Presente a Cannes in triplice veste (interpreta anche Le vele scarlatte di Pietro Marcello e porta come regista, fuori concorso, L'innocent), Garrel sostiene che fare l'attore per il cinema sia "un hobby, dato che chiunque può recitare in un film, mentre a teatro è un mestiere vero e proprio", poi si dice molto contento di lavorare con gli italiani perché "in Italia avete una visione del cinema che unisce la derisione alla passione", infine reputa sia stato più difficile interpretare Chéreau piuttosto che Godard (nel film di Hazanavicius del 2017, Le redoutable), perché "Valeria lo conosceva e ne era innamorata. Il rischio di deluderla era troppo alto".

Sempre a proposito di Chéreau (morto nel 2013), poi, Valeria Bruni Tedeschi racconta: "Aveva un’esigenza nei confronti degli attori, ma non è mai stato violento, magari era brusco, ci chiedeva di raccontare la violenza perché era quella che vedeva nella vita. E poi credo che il mio gusto per il tragicomico arrivi da lui. Amava ridere, era tutt’altro che una persona seriosa”.

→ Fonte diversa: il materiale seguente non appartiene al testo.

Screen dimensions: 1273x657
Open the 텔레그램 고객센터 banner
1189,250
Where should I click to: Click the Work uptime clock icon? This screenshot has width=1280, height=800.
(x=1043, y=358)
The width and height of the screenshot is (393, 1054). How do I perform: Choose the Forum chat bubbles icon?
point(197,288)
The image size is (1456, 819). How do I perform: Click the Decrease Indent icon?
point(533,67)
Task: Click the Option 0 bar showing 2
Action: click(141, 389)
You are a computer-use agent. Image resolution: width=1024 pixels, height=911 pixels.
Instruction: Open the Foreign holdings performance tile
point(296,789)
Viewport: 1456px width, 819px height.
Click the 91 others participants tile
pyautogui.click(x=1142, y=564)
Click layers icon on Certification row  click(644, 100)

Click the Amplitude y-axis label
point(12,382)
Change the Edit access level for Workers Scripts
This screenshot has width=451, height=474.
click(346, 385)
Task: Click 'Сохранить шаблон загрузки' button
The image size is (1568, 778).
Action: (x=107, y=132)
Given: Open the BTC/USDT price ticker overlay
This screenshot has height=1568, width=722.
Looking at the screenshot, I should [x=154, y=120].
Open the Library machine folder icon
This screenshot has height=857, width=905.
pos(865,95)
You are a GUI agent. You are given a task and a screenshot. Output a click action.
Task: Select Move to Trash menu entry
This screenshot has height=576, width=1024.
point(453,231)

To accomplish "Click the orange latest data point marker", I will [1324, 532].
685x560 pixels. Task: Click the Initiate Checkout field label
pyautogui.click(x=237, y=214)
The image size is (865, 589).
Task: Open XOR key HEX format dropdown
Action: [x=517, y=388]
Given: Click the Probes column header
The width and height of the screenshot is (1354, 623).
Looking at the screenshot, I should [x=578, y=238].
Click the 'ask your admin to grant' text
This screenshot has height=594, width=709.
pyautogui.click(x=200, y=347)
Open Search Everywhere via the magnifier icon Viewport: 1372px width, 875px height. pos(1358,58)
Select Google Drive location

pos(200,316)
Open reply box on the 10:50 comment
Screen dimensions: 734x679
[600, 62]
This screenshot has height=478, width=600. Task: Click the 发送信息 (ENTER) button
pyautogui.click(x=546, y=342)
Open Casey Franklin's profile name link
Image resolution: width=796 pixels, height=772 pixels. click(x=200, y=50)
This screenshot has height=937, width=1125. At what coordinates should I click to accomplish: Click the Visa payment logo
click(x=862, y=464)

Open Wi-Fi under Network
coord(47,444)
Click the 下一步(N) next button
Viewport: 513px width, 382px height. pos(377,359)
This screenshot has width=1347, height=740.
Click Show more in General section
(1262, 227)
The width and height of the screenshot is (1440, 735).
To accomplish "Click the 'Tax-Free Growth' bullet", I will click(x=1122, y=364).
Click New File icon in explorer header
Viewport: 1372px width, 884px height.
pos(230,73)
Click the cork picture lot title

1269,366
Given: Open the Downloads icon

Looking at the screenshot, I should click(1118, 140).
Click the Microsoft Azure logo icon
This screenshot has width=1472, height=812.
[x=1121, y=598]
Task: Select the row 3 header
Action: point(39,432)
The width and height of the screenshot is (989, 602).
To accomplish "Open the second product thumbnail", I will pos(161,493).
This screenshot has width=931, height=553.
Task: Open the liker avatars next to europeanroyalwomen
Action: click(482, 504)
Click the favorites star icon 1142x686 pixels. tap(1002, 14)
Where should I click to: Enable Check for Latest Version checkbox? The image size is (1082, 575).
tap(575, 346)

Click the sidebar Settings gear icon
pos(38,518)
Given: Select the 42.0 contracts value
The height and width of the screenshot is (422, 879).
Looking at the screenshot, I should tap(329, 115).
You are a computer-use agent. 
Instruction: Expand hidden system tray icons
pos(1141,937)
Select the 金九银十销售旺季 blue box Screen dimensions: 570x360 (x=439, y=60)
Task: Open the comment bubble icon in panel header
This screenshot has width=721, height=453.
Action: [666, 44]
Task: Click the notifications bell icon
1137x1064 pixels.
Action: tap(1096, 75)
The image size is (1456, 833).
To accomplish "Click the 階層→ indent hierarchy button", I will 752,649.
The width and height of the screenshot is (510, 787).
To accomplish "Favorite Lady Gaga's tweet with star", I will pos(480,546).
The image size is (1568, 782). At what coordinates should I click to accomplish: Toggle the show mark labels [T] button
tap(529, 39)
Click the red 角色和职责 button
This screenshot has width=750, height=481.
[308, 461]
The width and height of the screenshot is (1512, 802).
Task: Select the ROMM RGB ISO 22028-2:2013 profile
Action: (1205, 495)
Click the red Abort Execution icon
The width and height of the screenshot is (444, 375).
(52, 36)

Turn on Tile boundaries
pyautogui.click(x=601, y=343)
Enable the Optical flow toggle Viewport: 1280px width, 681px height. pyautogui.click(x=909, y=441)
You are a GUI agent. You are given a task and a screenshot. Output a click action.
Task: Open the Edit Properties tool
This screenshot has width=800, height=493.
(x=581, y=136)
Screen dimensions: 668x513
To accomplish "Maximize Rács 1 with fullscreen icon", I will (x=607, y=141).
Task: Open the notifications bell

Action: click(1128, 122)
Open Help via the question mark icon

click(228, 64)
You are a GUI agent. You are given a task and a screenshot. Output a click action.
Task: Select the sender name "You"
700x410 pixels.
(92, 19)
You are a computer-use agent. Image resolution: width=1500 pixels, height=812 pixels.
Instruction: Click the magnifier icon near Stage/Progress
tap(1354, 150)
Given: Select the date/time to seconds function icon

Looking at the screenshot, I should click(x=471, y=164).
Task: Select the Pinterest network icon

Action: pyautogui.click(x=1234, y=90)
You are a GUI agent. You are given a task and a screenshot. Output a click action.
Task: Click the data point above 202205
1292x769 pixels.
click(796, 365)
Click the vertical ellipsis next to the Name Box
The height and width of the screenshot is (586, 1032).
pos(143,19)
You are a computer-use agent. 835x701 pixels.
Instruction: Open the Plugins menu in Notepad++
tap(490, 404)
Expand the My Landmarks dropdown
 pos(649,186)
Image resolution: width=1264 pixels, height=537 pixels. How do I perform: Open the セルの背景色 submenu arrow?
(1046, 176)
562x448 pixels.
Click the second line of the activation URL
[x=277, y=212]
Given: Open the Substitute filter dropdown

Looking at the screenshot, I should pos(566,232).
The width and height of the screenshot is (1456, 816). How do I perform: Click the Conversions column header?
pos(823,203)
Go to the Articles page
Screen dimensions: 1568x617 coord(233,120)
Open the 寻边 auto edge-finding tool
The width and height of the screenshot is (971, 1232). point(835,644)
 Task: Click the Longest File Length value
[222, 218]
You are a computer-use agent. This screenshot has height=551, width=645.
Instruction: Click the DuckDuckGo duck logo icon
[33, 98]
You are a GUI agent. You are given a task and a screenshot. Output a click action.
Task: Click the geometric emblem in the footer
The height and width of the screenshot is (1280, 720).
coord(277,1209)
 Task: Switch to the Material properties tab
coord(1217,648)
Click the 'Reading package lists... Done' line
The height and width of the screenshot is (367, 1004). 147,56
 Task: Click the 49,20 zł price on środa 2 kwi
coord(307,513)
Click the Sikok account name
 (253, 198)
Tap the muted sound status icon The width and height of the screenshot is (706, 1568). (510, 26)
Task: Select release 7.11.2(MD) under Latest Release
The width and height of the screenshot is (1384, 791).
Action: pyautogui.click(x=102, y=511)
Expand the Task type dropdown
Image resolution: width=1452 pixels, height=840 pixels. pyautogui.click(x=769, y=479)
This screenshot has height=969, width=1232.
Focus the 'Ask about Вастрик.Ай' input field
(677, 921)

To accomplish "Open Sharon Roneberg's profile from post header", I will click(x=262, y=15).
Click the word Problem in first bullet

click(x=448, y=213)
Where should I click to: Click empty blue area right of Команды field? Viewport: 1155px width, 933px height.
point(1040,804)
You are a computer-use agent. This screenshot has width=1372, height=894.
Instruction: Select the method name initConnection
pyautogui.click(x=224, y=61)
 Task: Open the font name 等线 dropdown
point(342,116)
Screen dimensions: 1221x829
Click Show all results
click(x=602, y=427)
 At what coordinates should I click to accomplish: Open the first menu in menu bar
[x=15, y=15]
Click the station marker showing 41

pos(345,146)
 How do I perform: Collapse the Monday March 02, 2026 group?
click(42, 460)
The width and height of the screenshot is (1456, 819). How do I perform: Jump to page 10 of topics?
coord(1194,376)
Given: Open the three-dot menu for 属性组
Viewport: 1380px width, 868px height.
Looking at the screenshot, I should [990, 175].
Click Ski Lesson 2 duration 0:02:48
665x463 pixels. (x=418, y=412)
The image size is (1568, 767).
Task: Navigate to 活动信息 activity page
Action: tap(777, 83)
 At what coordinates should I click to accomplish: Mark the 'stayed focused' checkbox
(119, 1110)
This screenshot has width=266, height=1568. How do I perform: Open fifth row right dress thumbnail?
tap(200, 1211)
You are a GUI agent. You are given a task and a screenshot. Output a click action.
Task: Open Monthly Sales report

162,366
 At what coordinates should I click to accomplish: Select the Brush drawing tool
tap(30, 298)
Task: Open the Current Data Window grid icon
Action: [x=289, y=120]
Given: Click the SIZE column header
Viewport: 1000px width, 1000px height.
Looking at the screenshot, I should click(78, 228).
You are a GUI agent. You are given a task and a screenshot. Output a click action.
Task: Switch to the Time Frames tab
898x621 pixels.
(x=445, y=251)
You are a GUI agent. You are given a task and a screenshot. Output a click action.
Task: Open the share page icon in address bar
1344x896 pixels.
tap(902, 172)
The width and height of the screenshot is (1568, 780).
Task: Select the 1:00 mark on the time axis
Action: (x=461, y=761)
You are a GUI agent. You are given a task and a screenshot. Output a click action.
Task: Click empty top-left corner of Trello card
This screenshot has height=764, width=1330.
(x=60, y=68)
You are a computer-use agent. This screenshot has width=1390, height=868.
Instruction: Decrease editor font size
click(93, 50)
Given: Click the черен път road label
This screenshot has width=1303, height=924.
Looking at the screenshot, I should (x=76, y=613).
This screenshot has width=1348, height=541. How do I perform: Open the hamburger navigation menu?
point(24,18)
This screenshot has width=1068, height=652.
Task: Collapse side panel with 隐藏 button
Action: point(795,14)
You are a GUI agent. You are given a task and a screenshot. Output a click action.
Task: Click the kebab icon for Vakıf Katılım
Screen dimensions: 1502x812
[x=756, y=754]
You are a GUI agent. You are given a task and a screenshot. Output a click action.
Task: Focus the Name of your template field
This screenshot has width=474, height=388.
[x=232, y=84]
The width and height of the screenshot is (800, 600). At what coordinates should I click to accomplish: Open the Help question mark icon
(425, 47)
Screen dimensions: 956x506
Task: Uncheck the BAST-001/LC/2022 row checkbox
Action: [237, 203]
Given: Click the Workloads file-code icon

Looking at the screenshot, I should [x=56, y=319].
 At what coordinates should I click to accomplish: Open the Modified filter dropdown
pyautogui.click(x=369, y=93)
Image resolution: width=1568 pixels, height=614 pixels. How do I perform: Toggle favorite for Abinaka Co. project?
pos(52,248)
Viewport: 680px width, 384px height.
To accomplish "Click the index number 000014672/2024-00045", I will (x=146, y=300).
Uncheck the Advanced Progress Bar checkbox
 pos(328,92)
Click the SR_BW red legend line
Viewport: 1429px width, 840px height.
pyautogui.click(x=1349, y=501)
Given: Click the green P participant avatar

Valeria Bruni Tedeschi - Foto Karen Di Paola
Valeria Bruni Tedeschi - Foto Karen Di Paola
Valeria Bruni Tedeschi - Foto Karen Di Paola

Valeria Bruni Tedeschi - Foto Karen Di Paola

"Già all’epoca questa era una scuola diversa, era qualcos’altro, una specie di laboratorio, non era un’accademia vera e propria", ricorda ancora la regista, che riflette anche sull'aspetto nostalgico del film e dell'essere attore: "Non è tanto l'invecchiare il problema, ma questa sensazione del tempo che fugge, ed è una cosa che mi porto dietro da bambina. Ad esempio quando arrivava la fine dell’estate, tornata in città, io continuavo ad indossare il costume da bagno per provare a fermare il tempo”.

Magari si sceglie di fare l'attore proprio per tentare di fermare il tempo, allora? "Forse sì, anche se poi è un mestiere non equilibrato, molto doloroso, destabilizzante nella vita privata: bisogna trovare la propria indipendenza e credo che il teatro rispetto al cinema dia più equilibrio”.

Anche per questo, allora, "recitare e scrivere diventano forme di meditazione: nella vita di tutti i giorni mi sembra di non essere centrata sulle cose, quando lavoro invece riesco ad essere focalizzata. Quando guardo mio figlio che inizia a costruire qualcosa con i Lego mi fermo ad osservarlo e penso che in fondo il mio lavoro è molto simile a questo, costruire qualcosa con le mie mani, la mia immaginazione, i miei ricordi e le mie emozioni”.